The boys come from a poor, rural household. They are expected to help out on the farm, but Yann would rather concentrate on his school work. Yann's parents seem to despise him for this, and his mother speaks as though Yann deserved to be hit and mistreated. It is a relief to learn that the parents were going to kill the kittens, not the children, but the accounts of the parents make it clear that life for Yann would have been difficult had he remained at home.
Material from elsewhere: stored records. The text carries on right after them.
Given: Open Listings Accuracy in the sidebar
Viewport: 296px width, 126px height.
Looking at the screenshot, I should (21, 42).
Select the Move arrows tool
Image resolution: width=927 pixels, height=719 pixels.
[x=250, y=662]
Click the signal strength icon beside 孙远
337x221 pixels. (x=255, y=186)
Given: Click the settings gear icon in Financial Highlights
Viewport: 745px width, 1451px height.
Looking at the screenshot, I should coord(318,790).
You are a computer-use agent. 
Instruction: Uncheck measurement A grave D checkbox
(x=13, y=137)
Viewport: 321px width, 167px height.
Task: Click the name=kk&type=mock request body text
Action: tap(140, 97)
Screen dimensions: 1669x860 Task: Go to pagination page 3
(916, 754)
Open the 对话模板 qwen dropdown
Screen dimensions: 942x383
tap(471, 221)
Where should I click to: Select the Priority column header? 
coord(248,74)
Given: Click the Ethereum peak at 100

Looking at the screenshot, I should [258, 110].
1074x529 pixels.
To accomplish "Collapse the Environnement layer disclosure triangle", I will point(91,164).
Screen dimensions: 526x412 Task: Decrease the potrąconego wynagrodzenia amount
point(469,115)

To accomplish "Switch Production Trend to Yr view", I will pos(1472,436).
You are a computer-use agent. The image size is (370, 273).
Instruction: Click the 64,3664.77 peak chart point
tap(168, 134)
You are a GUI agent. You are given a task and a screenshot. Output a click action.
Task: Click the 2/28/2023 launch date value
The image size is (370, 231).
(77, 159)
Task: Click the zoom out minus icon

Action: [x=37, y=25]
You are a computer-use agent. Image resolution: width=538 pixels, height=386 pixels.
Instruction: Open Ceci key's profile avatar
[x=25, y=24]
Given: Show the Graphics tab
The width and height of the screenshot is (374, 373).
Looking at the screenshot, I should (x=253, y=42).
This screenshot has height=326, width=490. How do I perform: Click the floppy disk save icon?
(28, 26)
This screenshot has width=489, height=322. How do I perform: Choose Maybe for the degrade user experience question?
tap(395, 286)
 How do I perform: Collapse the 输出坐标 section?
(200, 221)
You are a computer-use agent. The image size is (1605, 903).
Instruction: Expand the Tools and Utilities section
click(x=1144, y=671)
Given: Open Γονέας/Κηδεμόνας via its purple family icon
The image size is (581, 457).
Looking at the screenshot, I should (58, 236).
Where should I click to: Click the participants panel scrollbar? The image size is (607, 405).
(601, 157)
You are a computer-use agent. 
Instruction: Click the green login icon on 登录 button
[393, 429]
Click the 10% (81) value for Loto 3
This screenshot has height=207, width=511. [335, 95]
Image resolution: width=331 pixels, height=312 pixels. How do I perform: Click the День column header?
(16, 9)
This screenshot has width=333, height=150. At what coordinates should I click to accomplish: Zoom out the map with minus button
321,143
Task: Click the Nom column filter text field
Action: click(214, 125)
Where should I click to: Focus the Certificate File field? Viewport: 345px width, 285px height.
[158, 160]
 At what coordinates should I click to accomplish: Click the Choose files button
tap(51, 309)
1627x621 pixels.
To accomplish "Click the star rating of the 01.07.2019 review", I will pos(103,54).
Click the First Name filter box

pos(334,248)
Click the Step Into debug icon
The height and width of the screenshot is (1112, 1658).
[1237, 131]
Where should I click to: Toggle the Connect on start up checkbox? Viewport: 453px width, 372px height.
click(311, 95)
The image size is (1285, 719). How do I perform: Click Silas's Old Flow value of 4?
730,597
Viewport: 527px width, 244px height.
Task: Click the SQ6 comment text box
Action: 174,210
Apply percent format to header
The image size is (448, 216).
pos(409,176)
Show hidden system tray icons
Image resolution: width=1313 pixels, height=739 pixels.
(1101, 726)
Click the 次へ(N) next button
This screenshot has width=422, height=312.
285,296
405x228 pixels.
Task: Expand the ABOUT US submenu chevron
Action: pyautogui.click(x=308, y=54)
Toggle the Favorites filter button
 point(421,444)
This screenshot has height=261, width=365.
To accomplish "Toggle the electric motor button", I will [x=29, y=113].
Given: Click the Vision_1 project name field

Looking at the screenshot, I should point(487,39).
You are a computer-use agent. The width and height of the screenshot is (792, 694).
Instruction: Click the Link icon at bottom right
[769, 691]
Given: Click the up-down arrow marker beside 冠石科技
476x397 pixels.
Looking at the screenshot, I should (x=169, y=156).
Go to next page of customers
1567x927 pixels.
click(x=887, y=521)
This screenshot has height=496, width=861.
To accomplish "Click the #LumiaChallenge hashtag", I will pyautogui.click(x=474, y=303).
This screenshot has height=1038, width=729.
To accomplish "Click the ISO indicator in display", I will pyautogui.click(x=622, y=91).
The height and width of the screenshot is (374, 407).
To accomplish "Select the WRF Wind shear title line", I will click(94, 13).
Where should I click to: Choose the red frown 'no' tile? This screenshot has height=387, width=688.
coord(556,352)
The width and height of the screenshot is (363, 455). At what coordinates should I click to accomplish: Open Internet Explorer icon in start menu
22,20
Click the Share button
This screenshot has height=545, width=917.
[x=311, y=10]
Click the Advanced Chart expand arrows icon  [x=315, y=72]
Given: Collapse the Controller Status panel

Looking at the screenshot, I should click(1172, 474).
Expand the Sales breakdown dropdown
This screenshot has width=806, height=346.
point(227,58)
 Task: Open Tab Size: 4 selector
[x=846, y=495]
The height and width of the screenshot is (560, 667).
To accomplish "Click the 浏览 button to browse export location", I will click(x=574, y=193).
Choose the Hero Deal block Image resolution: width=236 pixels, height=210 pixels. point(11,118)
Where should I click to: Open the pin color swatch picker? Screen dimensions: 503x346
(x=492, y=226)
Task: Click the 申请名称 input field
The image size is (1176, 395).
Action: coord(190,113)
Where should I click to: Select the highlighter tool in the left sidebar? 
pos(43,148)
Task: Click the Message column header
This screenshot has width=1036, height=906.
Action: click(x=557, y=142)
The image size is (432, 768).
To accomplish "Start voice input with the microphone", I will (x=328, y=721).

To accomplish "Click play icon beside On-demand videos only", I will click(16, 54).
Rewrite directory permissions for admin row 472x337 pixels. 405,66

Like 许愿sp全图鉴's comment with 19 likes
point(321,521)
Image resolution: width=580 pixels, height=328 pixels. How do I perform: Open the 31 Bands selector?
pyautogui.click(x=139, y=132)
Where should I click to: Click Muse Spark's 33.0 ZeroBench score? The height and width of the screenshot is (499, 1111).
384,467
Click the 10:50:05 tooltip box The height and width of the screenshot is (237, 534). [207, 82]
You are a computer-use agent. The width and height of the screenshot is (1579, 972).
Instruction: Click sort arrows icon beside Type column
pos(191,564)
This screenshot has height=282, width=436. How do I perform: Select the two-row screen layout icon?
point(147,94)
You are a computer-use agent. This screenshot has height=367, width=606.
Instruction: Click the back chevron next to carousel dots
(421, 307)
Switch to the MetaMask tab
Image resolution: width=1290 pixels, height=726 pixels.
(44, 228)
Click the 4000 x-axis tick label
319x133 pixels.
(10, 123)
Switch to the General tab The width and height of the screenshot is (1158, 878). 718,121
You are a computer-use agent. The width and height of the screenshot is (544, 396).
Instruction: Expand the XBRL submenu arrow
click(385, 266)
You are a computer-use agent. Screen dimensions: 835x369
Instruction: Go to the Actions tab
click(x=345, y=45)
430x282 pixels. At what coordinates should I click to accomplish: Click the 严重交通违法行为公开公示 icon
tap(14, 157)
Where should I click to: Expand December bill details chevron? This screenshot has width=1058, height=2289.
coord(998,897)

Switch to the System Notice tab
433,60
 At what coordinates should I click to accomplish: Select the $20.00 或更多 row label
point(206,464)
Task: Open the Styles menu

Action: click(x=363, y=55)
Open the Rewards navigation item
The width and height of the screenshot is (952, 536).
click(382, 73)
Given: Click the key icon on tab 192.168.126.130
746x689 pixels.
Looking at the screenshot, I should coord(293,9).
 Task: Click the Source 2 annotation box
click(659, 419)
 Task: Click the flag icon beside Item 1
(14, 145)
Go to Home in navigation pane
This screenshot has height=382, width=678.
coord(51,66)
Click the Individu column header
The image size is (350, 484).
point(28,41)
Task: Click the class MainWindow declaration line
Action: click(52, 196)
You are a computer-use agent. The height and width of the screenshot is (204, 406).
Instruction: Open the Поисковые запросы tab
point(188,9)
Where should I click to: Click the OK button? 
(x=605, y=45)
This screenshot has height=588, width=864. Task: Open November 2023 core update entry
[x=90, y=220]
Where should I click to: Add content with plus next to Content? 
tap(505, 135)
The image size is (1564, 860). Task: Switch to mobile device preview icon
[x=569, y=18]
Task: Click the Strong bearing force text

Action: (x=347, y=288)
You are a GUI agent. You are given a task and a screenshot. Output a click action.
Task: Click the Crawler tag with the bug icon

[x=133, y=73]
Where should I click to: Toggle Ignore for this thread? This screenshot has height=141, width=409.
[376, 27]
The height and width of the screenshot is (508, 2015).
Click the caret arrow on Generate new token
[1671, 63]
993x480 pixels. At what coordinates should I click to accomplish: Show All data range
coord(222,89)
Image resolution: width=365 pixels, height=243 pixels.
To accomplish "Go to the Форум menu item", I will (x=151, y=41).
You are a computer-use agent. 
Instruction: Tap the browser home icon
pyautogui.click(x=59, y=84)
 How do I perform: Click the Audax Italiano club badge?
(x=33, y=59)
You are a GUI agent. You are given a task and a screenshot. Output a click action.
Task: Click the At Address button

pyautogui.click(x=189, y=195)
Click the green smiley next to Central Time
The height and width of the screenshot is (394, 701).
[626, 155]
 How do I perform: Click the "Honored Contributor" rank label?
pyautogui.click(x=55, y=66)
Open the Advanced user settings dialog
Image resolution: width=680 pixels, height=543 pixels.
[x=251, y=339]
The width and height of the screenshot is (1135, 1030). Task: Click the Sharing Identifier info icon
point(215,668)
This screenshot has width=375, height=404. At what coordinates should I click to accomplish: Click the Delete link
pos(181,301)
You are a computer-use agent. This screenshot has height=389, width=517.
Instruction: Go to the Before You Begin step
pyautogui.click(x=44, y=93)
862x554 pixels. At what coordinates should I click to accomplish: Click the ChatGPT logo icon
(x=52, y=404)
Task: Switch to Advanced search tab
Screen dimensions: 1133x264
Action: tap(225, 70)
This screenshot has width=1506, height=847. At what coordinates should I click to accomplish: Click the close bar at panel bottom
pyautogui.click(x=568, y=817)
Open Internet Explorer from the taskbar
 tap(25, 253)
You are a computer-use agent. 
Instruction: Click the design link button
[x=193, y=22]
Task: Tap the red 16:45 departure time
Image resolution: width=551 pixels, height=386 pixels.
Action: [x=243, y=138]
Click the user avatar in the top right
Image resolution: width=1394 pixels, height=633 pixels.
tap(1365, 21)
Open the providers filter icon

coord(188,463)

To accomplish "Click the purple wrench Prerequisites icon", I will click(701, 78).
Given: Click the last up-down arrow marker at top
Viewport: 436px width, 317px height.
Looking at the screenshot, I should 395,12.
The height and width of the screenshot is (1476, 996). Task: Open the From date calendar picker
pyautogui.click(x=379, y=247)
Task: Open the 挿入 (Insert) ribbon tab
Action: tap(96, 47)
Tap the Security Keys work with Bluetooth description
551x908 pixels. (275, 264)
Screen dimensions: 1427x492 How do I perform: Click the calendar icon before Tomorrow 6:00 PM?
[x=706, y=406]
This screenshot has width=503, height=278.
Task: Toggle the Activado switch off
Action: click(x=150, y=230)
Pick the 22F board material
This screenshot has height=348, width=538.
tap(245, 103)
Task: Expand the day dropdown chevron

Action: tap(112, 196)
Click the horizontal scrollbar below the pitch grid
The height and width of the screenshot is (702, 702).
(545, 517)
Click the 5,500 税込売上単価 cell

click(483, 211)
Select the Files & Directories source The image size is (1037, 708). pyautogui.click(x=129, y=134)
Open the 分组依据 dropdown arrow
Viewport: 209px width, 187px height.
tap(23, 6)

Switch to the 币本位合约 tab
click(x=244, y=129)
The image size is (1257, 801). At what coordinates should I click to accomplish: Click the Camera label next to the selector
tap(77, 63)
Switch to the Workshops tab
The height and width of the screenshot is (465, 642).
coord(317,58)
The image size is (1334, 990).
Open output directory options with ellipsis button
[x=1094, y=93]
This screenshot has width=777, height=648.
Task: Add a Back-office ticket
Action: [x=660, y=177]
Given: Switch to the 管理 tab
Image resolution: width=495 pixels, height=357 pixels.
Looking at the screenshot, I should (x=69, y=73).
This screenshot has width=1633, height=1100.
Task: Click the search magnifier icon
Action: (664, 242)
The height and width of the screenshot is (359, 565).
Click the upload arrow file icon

Many characters in the book comment on the way the brothers look. The first description of Yann comes from the social worker. She says, "I can still remember him...his funny little baby hands, red and plump. Dressed in a suit jacket and gray cotton pants, he seemed to have come from another century. Who would dare dress a child this way, if not to humiliate him?" A student who encounters one of the brothers at the train station comments on his bad scent then adds, "it was sad to see how he was dressed: a brown parka that no longer closed, threads of wool hanging from the sleeves of a sweater. The only acceptable item was a cap with earflaps that made him look like an airplane pilot of the past."

The Pull of the Ocean was originally written in French, but the only indicators of France within the book are the names of characters and cities and the descriptions of the places. Yann's family sometimes uses phrases that seem to indicate their rural lifestyle. One of the brothers comments on Yann's missing book bag by saying, "It's the father threw it swimming." In the second chapter Yann's mother says, "If only stupid Corniaud had torn out a piece of her calf, but all he done is bark that yapper." Another interesting aspect of Yann's family is how they talk about each other. Yann and his brothers only refer to their parents as the parents, the mother, and the father. In the end they say that they are shocked when the parents call them children since they have never been called children before. This aspect appears to be more of a comment on the family's relationships rather than a cultural indicator.

Review Excerpts
"The details of the brothers' journey are plausible and realistic, yet Yann remains a deeply mysterious character. Genius? Victim? Manipulator? Saint? Equal parts "Tom Thumb" and Truffaut's The 400 Blows, this story/fable/fairy tale is a powerful portrait of poverty and sibling solidarity, at once tragic and oddly joyful." -The Horn Book, November/December 2006

Connections
Share Tom Thumb by Charles Perrault since The Pull of the Ocean is based on that story.